Stored dataset items

Content starts

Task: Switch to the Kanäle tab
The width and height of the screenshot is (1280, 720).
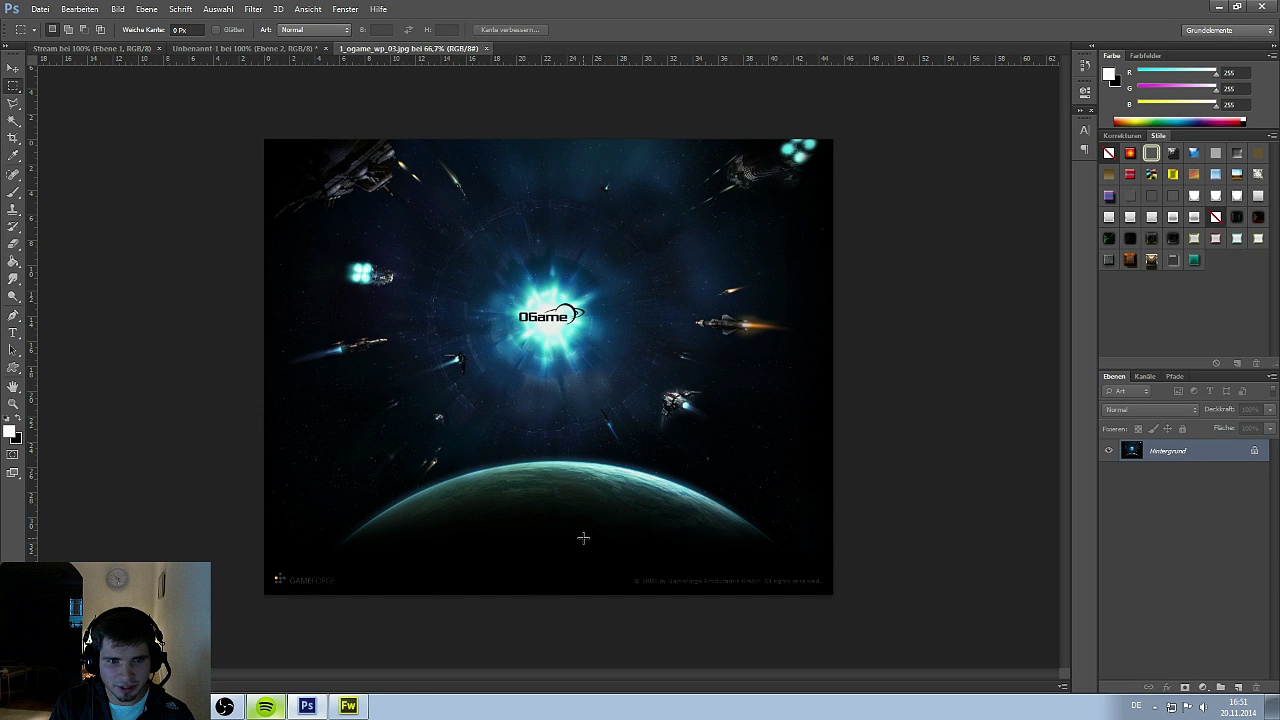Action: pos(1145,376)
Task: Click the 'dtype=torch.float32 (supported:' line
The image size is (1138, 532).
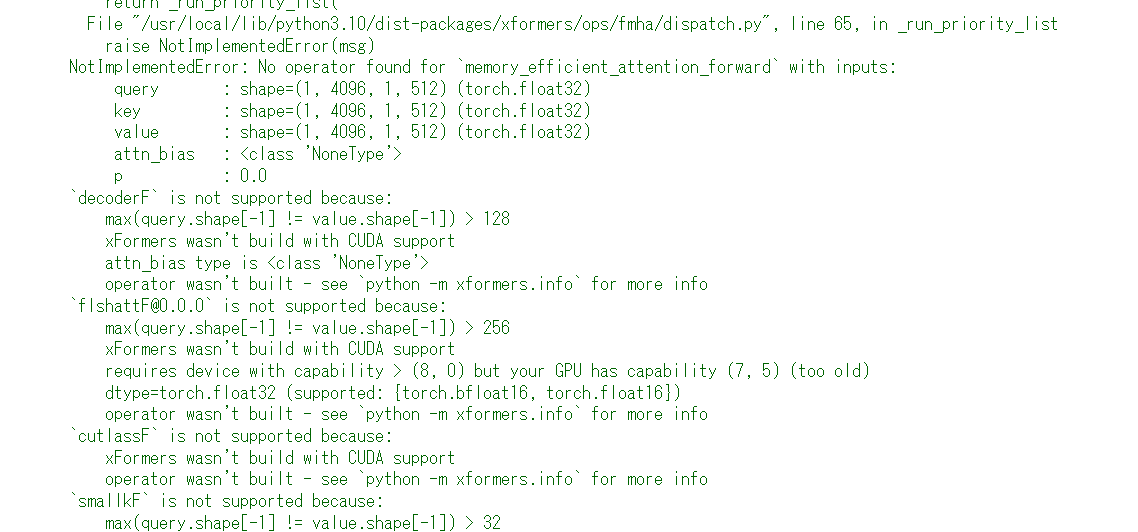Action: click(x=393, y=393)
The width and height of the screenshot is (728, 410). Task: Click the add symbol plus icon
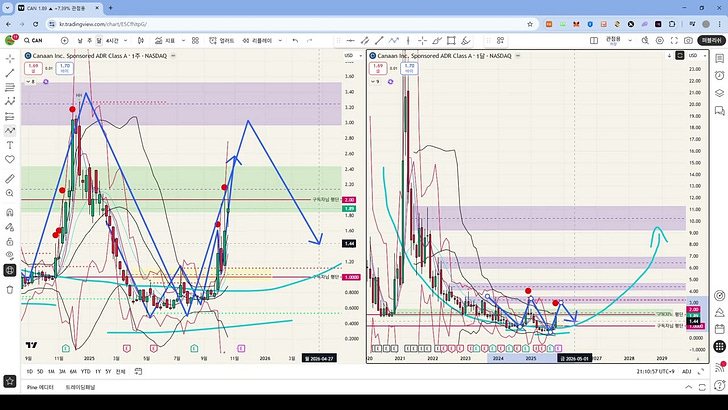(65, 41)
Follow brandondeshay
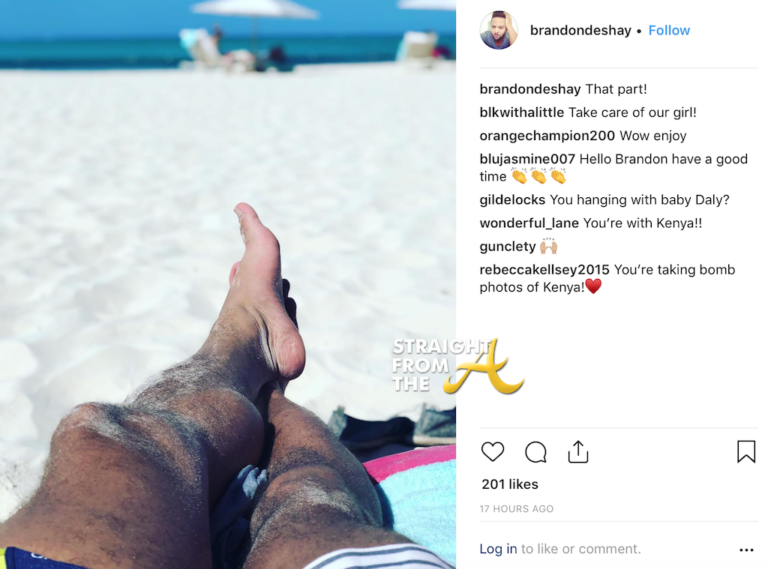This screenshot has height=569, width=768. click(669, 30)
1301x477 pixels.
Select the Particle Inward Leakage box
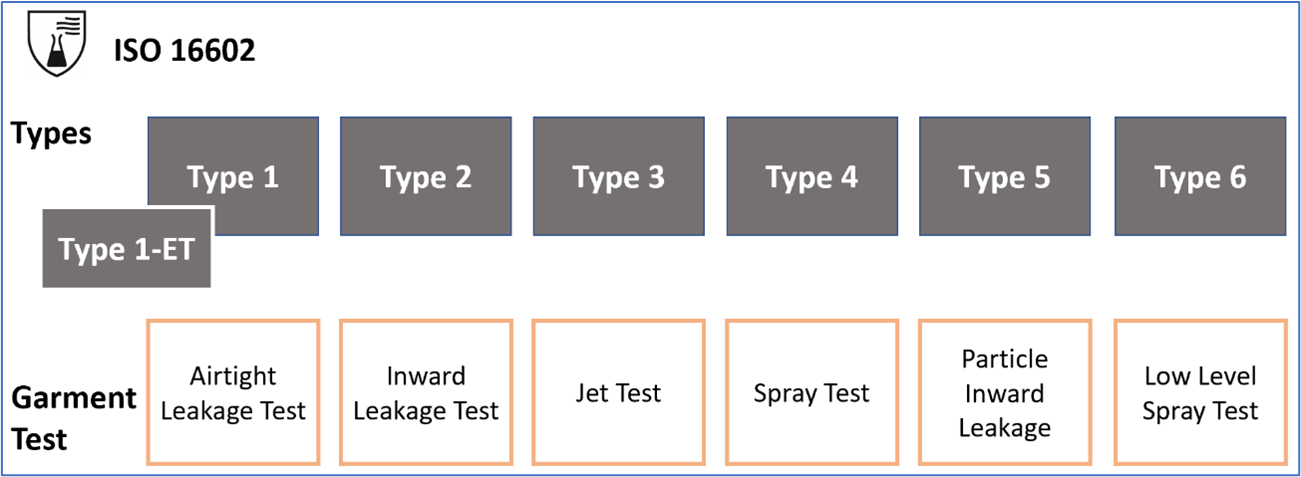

Content ends

§ **WORK REQUEST**
Your answer should consist of the lines above between those holding "Task: Click the 'dtype=torch.float32" and "1301x477 pixels.", inclusive, reproduced word for word and without pictures.

§ **SOLUTION TO THIS PROBLEM**
Task: Click the 'dtype=torch.float32 (supported:' line
The image size is (1138, 532).
Action: click(x=393, y=393)
The width and height of the screenshot is (728, 410). Task: Click the add symbol plus icon
(65, 41)
Follow brandondeshay
This screenshot has height=569, width=768. click(669, 30)
1301x477 pixels.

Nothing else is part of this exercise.